Dataset entries:
+-------+

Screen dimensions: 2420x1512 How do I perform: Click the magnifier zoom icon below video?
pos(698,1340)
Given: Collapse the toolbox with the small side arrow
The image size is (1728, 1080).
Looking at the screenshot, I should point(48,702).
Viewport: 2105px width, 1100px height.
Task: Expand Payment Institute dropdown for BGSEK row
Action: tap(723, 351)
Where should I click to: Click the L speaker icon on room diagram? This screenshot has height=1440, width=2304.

+-------+

» **About this exercise**
Please copy out the records exactly as they appear.

» **Your response**
Screen dimensions: 2420x1512 How do I perform: Click the magnifier zoom icon below video?
pos(698,1340)
Given: Collapse the toolbox with the small side arrow
The image size is (1728, 1080).
Looking at the screenshot, I should point(48,702).
Viewport: 2105px width, 1100px height.
Task: Expand Payment Institute dropdown for BGSEK row
Action: tap(723, 351)
Where should I click to: Click the L speaker icon on room diagram? This screenshot has height=1440, width=2304.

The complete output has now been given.